**TEXT EXCERPT**
Tools used to monitor Unix-based servers have been around for more than a decade. During this time, we have seen many products come and go, with successful tools adapting and maturing as their customer base drove new features and functionalists. Given the current economic climate and the increasing interest in improving IT operations and reducing costs, many organizations are re-evaluating their existing tool investments and considering what was once thought improbable: replacing entrenched tools with newer tools/technologies, usually from different vendors. This action begs the question, “What evaluation criteria should be used?”
META Trend: Through 2005, users will seek to minimize the number of infrastructure and application management vendors for similar technology (e.g., one monitoring vendor). Through 2006, new infrastructure and service pricing models (e.g., subscription, usage, term), continuing capacity- and version-driven cost increases, and expiring enterprise agreements will cause buyers to reassess procurement efforts. The focus will be on more function-specific, loosely coupled, “good enough” suites built around Web services protocols.
With a technology base that can be a decade old, many Unix monitoring tools have not aged gracefully to fit comfortably into the stable of tools relied on by IT organizations (ITOs) for day-to-day monitoring. Many vendors have continued to invest R&D dollars into such technologies in an effort to stave off obsolescence, while others have moved their older products into more of a maintenance mode and sought to develop or acquire newer technology more in line with managing a complex modern data center. The end result for the consumer is a very jagged monitoring tool landscape that must be navigated wisely.

**DATA RECORDS**

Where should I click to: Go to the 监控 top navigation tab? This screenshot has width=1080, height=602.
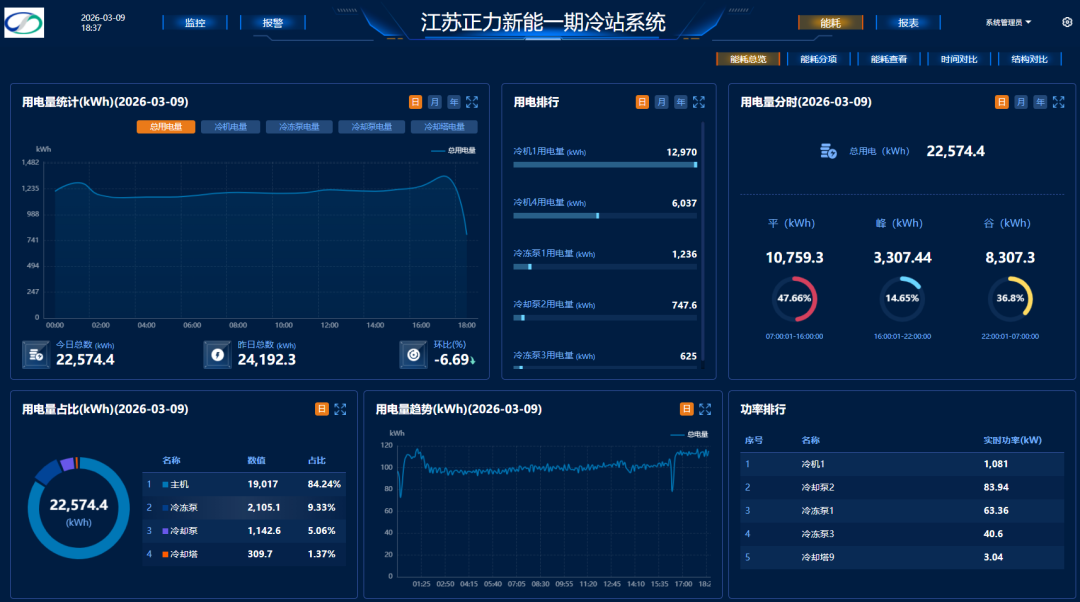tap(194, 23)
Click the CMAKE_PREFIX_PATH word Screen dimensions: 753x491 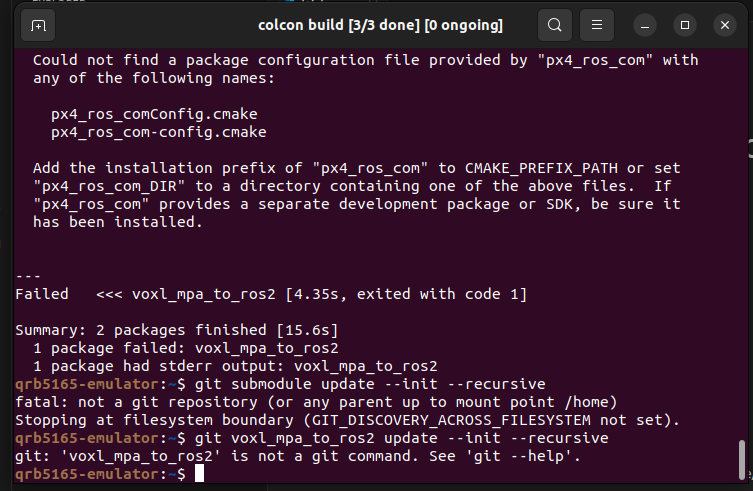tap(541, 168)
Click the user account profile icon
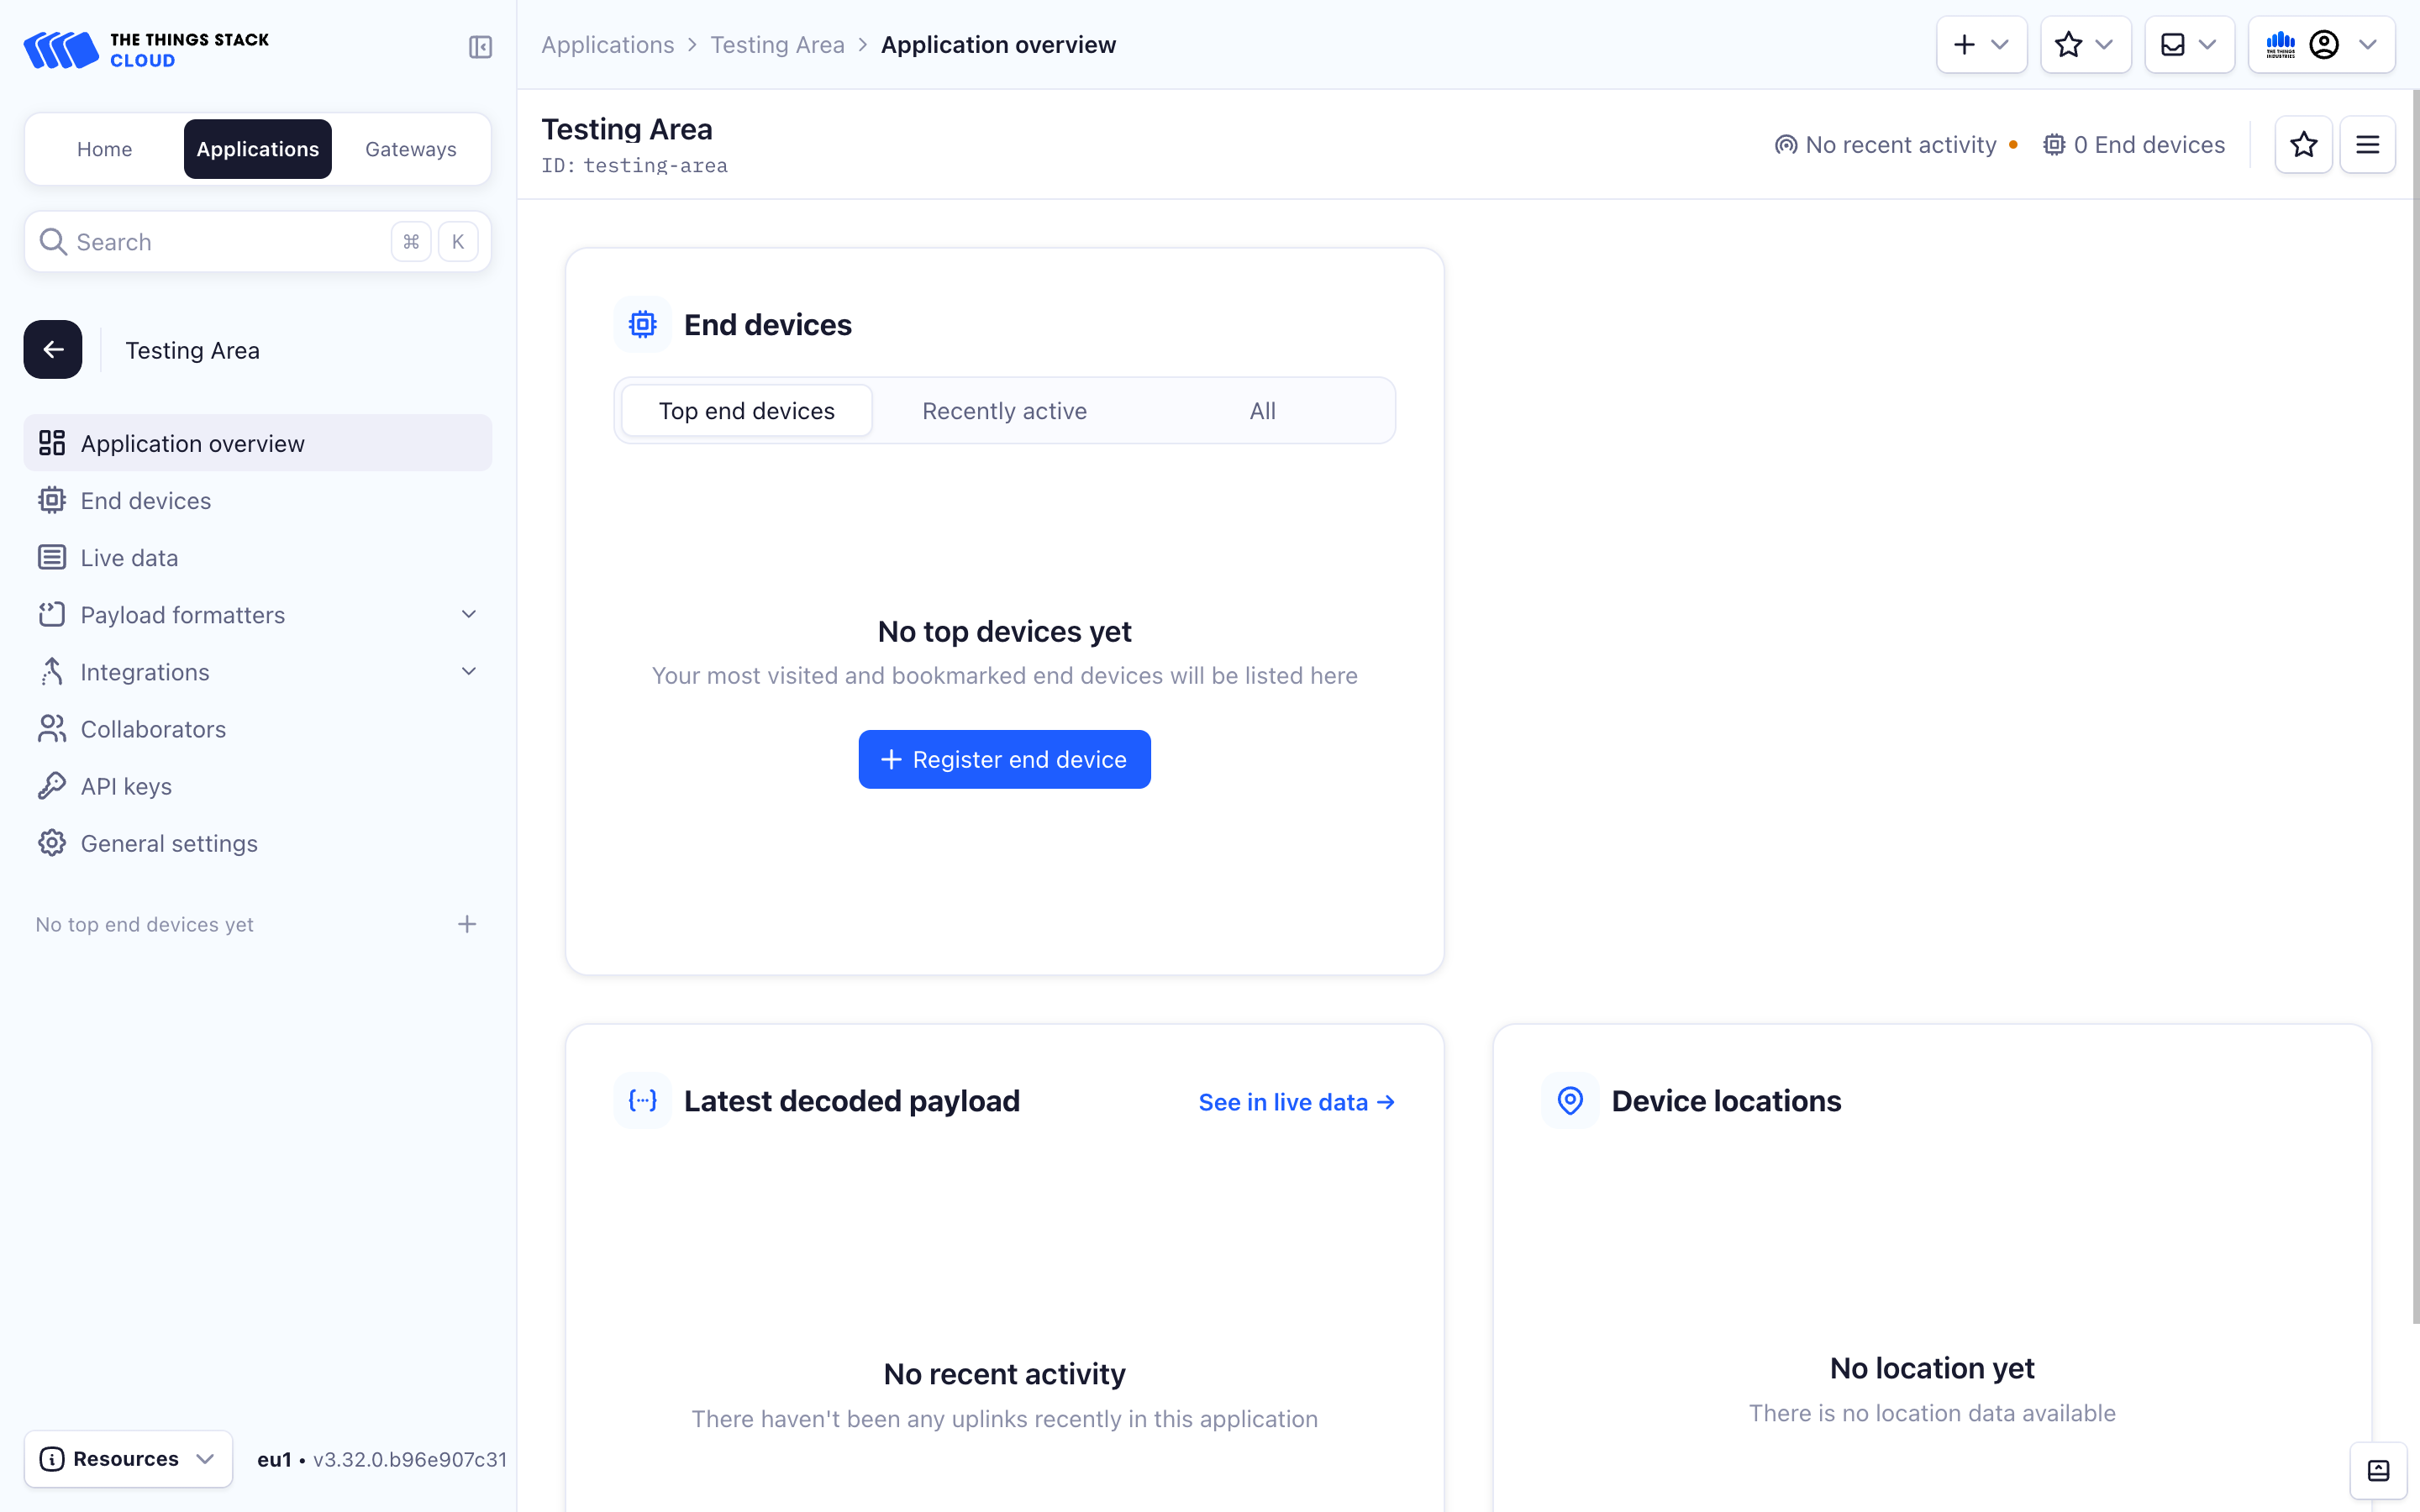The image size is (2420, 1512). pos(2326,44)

**SET EXERCISE**
In the Unix monitoring text, what will users seek to minimize through 2005? Please answer from the Unix monitoring text alone, not the material.

**WORKED ANSWER**
The number of infrastructure and application management vendors for similar technology.